----- EXCERTO FORNECIDO

Na Libéria, a maioria das casas tem uma palmeira como árvores de Natal, decoradas com sinos. As famílias reúnem-se no exterior para o jantar, sentadas em círculos para compartilhar a refeição de arroz, carne e biscoitos. No Dia de Natal, cantam-se louvores e trocam-se presentes, coisas simples e úteis, como canetas lápis, sabonetes, desodorizantes. Na parte da tarde, recuperam-se jogos tradicionais de Natal, antes do fogo de artifício da noite.

Na RD do Congo, existe o desfile anual de Natal, preparado por um grupo de pessoas. Na manhã do Dia de Natal, os crentes caminham em volta da aldeia cantando canções natalícias. A roupa especial para esta celebração é tirada do armário e levam-se presentes para serem trocados nos locais de culto, para a festa do aniversário de Jesus. No final, há a ceia de Natal, organizada na frente das suas casas, para a qual são convidados os amigos.

No Gana, na África Ocidental, a decoração das casas e das igrejas começa um mês antes do Natal. Esta também é a época da colheita do cacau e sua venda, o que faz com que haja maior disponibilidade financeira das famílias. Trabalhadores regressam às suas casas e nas ruas crianças cantam cantigas de louvor a Cristo. A ida à missa é preparada ao pormenor, sobretudo com os seus trajes tradicionais, coloridos, turbantes masculinos e femininos, muito apreciados, nesta região, que vai do Senegal à Nigéria.

Depois da decoradas com ramos verdes, folhas de palmeira e velas, as igrejas enchem-se para o serviço especial. Tal como em Cabo Verde, é costume decretar-se tolerância de ponto para as pessoas poderem descansar das festas.

Na África do Sul, também composta por comunidades católicas, protestantes e coptas, é costume as famílias aproveitarem para viajar. Muitas escolher para visitar o Parque Nacional Kruger. E apesar das decorações de luzes tradicionais, não existe a tradição de celebrar a noite de 24. Tudo acontece no dia 25, com a ida das famílias à igreja e depois para o tradicional almoço de Natal em família.

Aqui, para além das famílias, participam amigos e vizinhos.

----------
----- SECÇÃO DE DADOS

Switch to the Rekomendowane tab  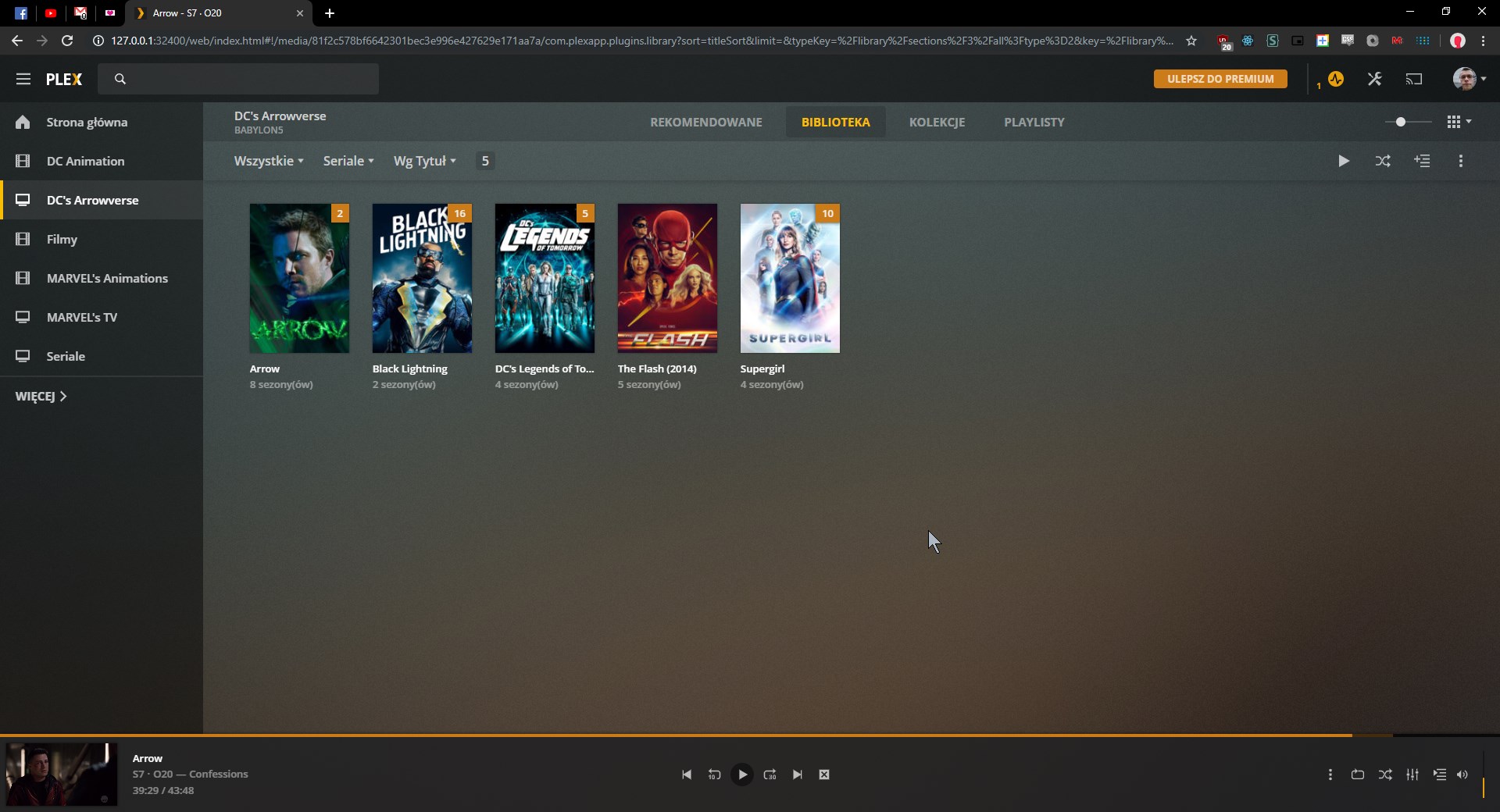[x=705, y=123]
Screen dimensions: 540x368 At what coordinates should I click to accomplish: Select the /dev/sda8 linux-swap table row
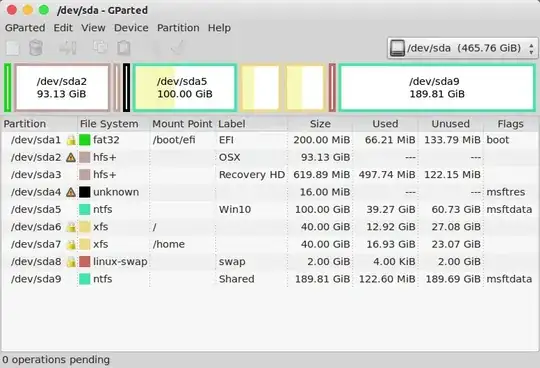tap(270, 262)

----------

O QUE FAZER
Transcreva sem alterações o trecho do excerto sobre o Natal em África que começa em "Na África do" e termina em "amigos e vizinhos.".

RESPOSTA ESPERADA
Na África do Sul, também composta por comunidades católicas, protestantes e coptas, é costume as famílias aproveitarem para viajar. Muitas escolher para visitar o Parque Nacional Kruger. E apesar das decorações de luzes tradicionais, não existe a tradição de celebrar a noite de 24. Tudo acontece no dia 25, com a ida das famílias à igreja e depois para o tradicional almoço de Natal em família.

Aqui, para além das famílias, participam amigos e vizinhos.